What is web scraping and why is it on the rise for social networks?

LinkedIn became the latest victim of malicious web scraping this week (pic courtesy Stanislau Palaukou/Shutterstock)

LinkedIn became the latest victim of malicious web scraping this week, when 700m user records were lifted from the professional social networking site and posted on the dark web. It reflects a growing trend for scraping information from social networks and ecommerce sites to use or sell, which has been enabled by the rise of advanced artificial intelligence. But web scraping has legitimate uses too, meaning it is difficult for regulators to combat.

What is web scraping? — LinkedIn became the latest victim of malicious web scraping this week. (Photo by Stanislau Palaukou/Shutterstock)

The incident is the second time LinkedIn has been targeted this year – in April, scraped data from 500m LinkedIn users was offered for sale online. Elsewhere, Facebook deemed its recent data breach, which resulted in 530 million user records appearing on the dark web, to be a result of web scraping rather than a leak, and earlier this year Alibaba had more than a billion records scraped by a rival e-commerce company from its Chinese shopping portal, Taobao.

LinkedIn maintains its innocence, and said that following analysis it was confident the incident was “was not a LinkedIn data breach”, instead concluding that “the dataset includes information scraped from LinkedIn and other sources.” It could be in line for further problems, as it was reported on Wednesday that another 88,000 user records, comprising information about business holders taken from their profiles, had been posted on the dark web.

What is web scraping and why is it a problem?

Web scraping, or web crawling, is a process of lifting data that may be of some value. Its legitimate uses include for price comparison websites, which utilise scraping techniques to glean price alternatives for the same deal. “Data is really valuable, but for the same reason that it’s valuable in the legitimate economy, it’s also valuable for criminals,” says David Emm, lead researcher at security company Kaspersky.

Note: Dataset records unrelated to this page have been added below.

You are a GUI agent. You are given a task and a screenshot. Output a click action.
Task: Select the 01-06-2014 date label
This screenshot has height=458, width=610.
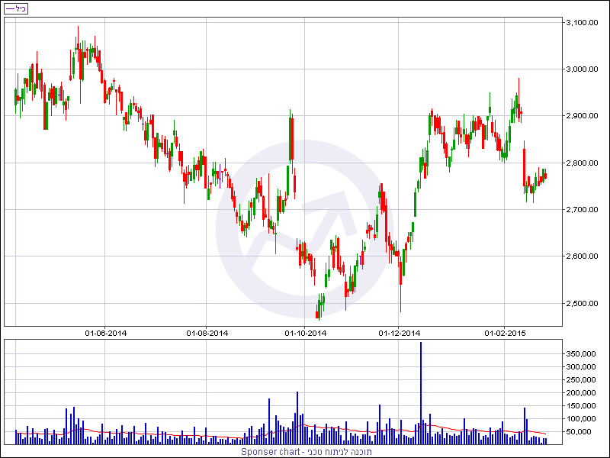106,333
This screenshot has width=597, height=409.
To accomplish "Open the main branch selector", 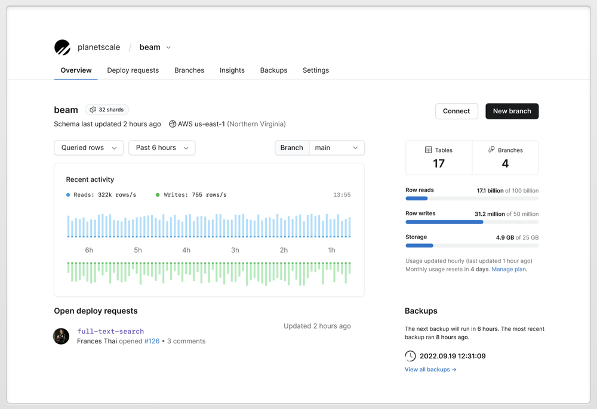I will (337, 148).
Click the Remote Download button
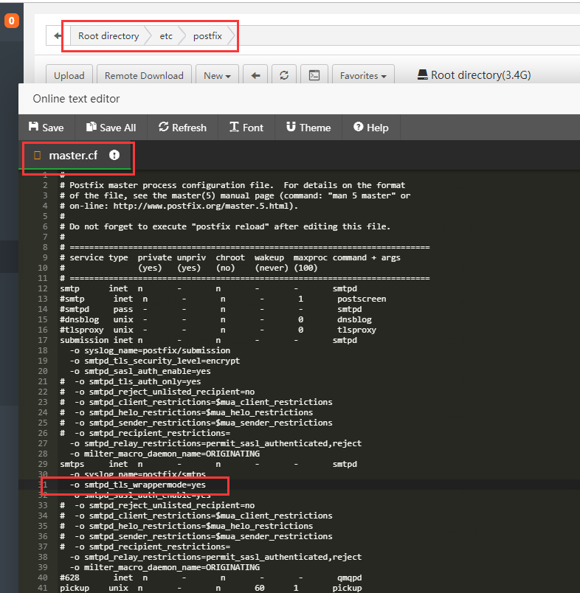The width and height of the screenshot is (580, 593). click(x=144, y=75)
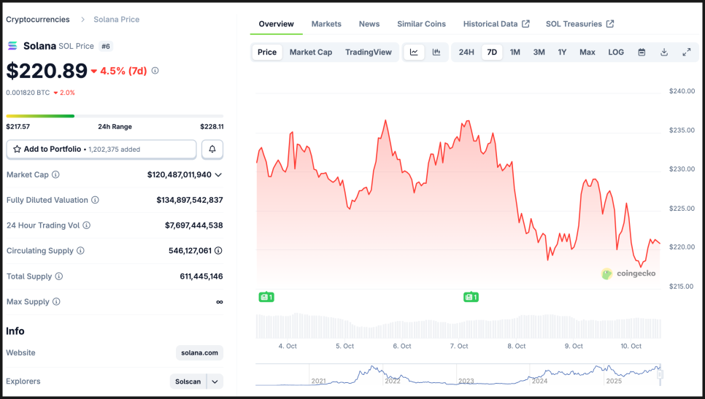The height and width of the screenshot is (399, 705).
Task: Click info icon next to Circulating Supply value
Action: [x=218, y=251]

Indeed, the technique has caught the attention of hackers, with social networking sites and e-commerce platforms proving particularly attractive targets, as much of their user information is in the public domain. The process of scraping can include anything from manual measures such as taking a picture of the screen on a phone to using an army of bots to find and duplicate millions of records.

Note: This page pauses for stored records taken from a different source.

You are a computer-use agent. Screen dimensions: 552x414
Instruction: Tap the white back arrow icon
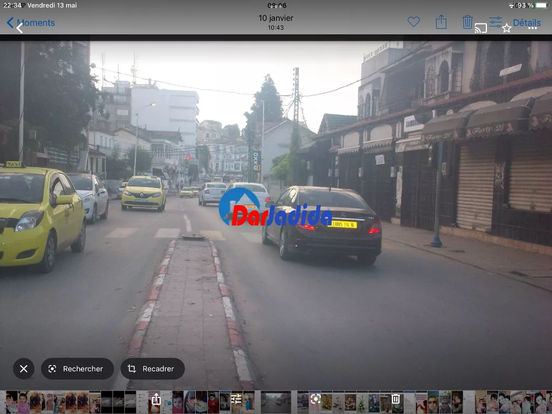tap(20, 28)
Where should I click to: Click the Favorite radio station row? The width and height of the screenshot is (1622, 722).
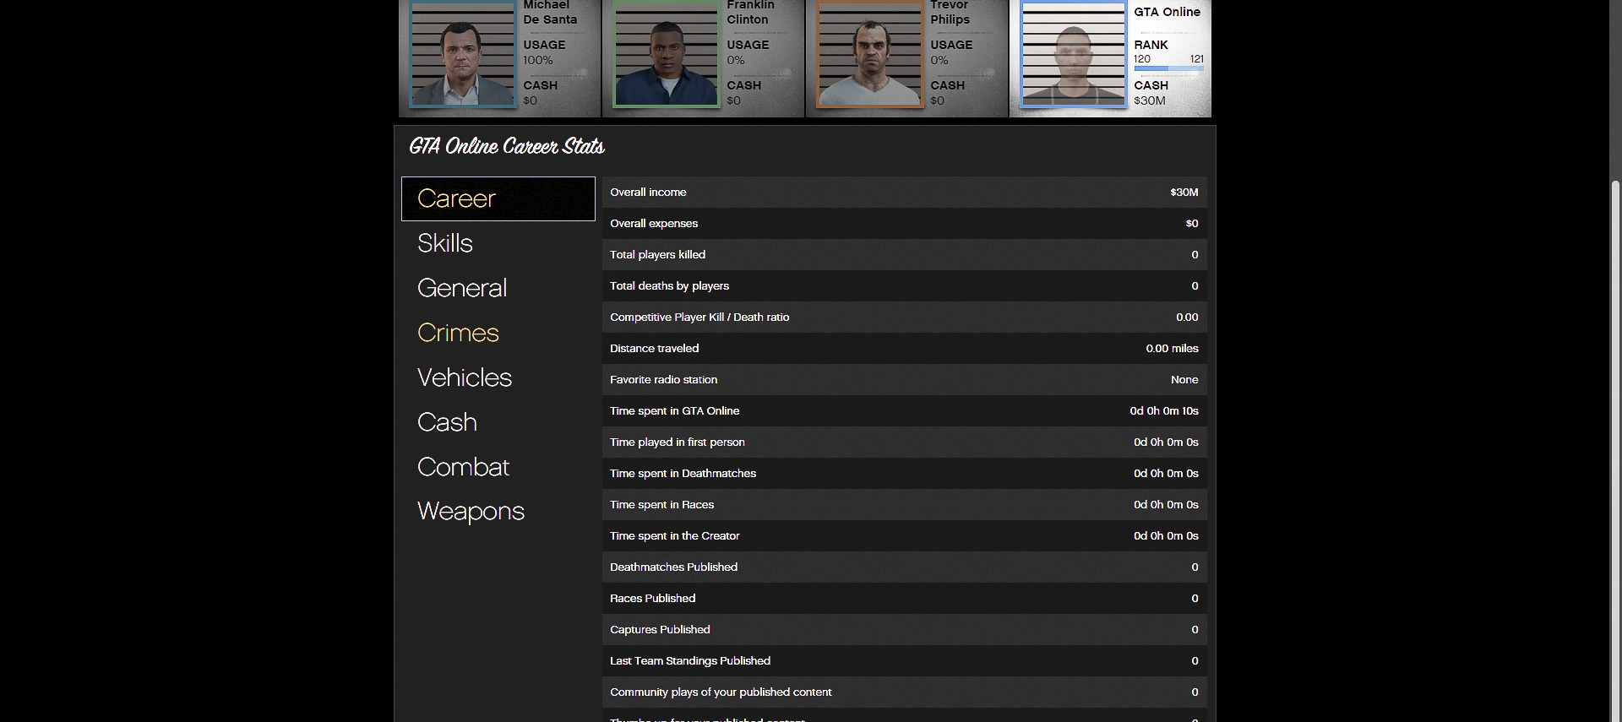pos(904,380)
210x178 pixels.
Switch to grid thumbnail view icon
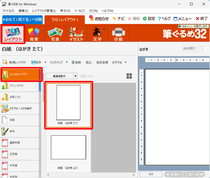(129, 76)
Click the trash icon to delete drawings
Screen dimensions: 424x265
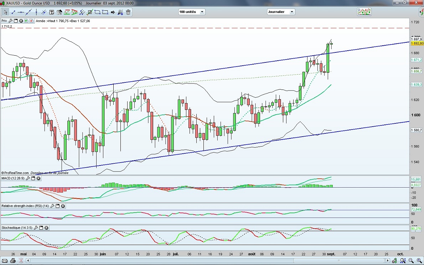(128, 12)
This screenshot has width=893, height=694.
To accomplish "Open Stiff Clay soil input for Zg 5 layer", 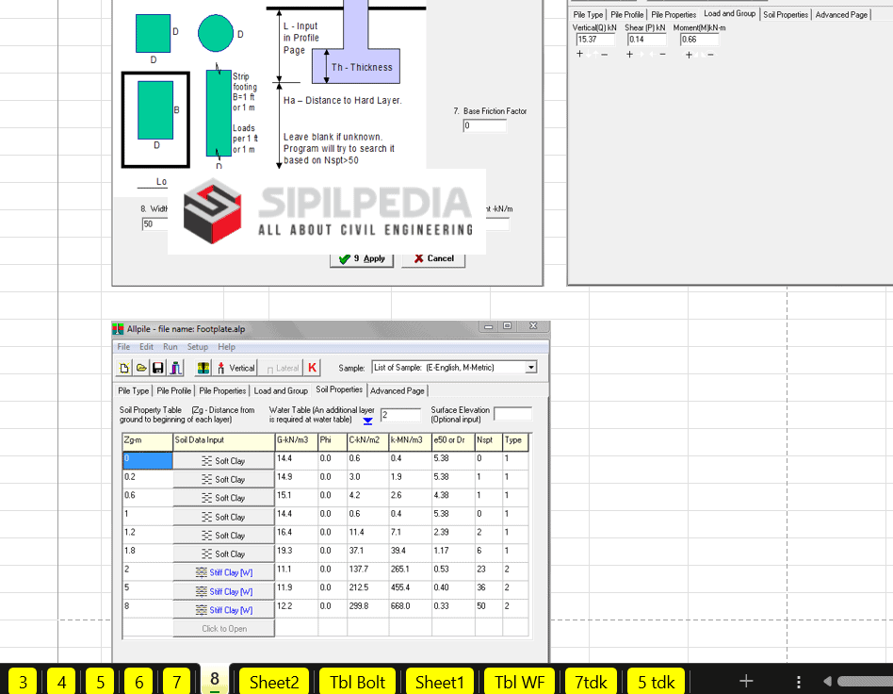I will pos(223,591).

The latter technique is more problematic for businesses. “Somebody taking a screenshot of a website is hard to scale,” says Han Veldwijk, CEO of security company Skopos.ai. “The moment you can apply that to millions of users it’s a different problem.” Though the data available for scraping may not be valuable in isolation, it can cause potentially big problems for businesses, as threat groups can use it to mount phishing or ransomware cyberattacks based on employee information they’ve received.

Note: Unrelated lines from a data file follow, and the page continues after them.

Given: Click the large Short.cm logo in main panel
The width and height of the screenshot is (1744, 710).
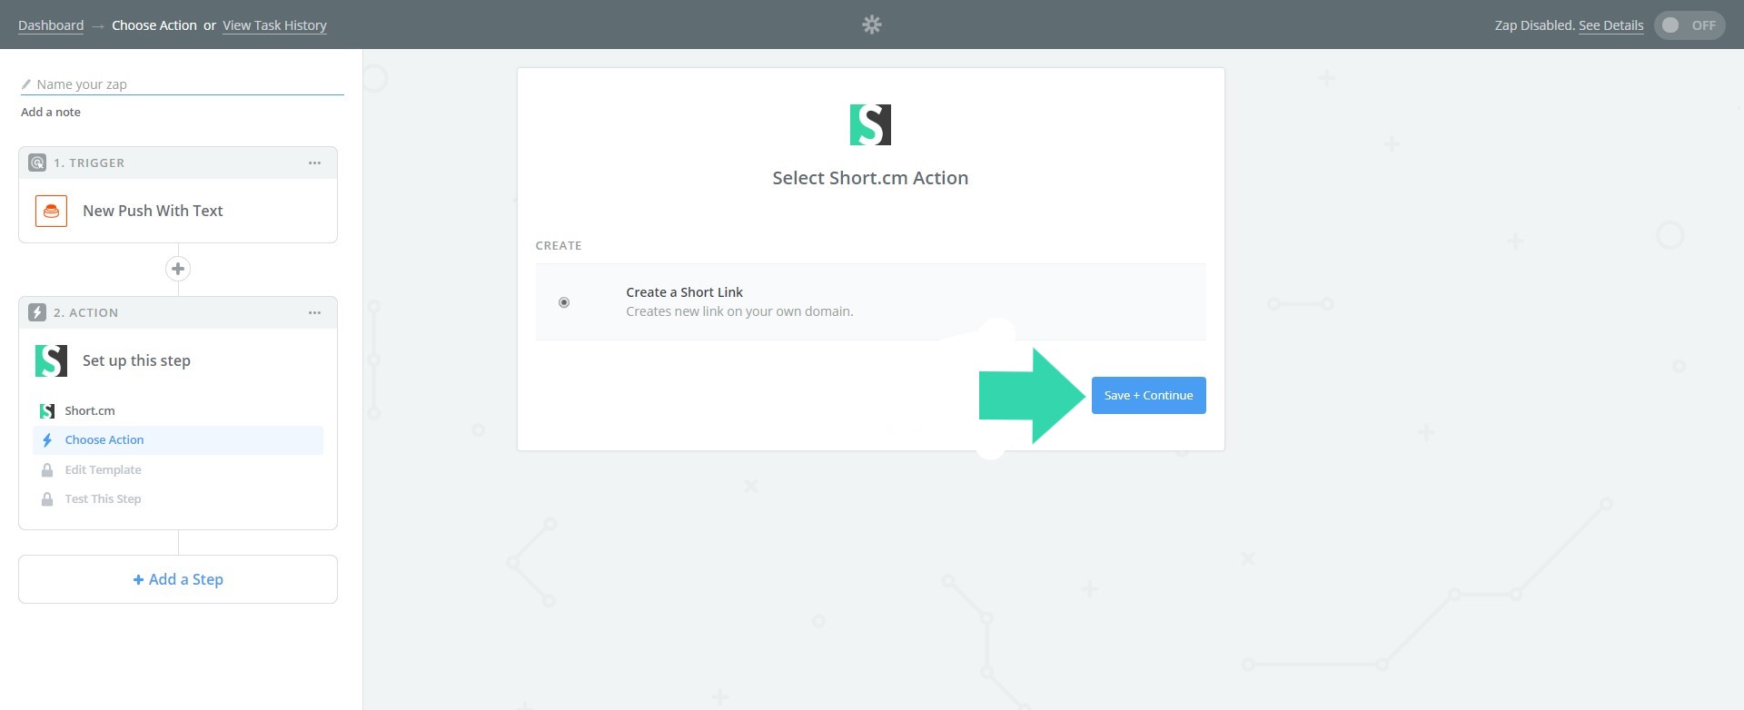Looking at the screenshot, I should [870, 124].
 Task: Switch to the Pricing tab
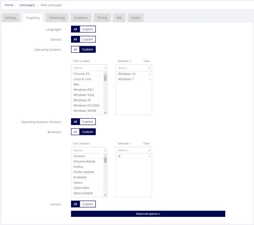102,18
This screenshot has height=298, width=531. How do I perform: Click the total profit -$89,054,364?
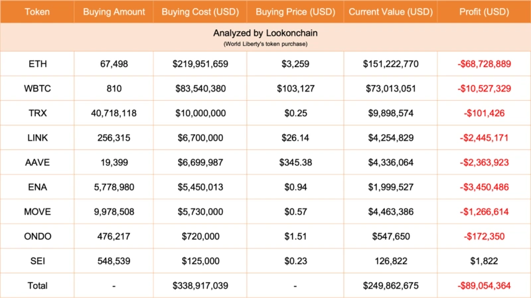(484, 285)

Why isn’t it being legislated against?

Eradicating web scraping altogether would eliminate its legitimate use, explains Emm. “It’s hard to see how you could abolish it without seriously harming certain parts of the economy,” he says. This, coupled with the fact that much of the data being lifted is already in the public domain makes it very difficult to regulate properly. “It’s difficult to say ‘we could put a stop to [web scraping] completely’ any more than you could say ‘let’s abandon the sale of sharp knives because we know they’re used for criminal behaviour’,” Emm adds

This is not to say that regulating it is impossible, but this responsibility lies with the web platforms, which do not appear to be under any pressure to instigate such regulation. “It’s not in [the platforms’] interest to regulate themselves,” says Bart Willemsen, privacy and AI analyst at Gartner. “The moment you process data, whether it’s on the dark web or in the open, if it concerns a person then that person is probably going to be impacted.”

In its statement, LinkedIn said: “Scraping data from LinkedIn is a violation of our terms of service and we are constantly working to ensure our members’ privacy is protected.”

Why is this risk increasing?

Emm says there has “definitely been a spike” in malicious scraping, and credits this to the fact that tools used to implement this sort of activity are becoming widely available and dropping in price. “Machine learning capabilities are improving all the time, and this is giving people the ability to grab data and organise it in a constructive way,” he says.

The only way to avoid such issues is to keep as little data as possible in the public domain, says Emms. But without wider changes to online behaviours, the problem is likely to persist. “We all get used to having free email and free web browsers and don’t think about the fact that actually, the price that we’re paying is the data we’re handling,” he says. “We would need to be comfortable with the fact that maybe we need to give up some of the advantages that are involved in [free] networking with people online.”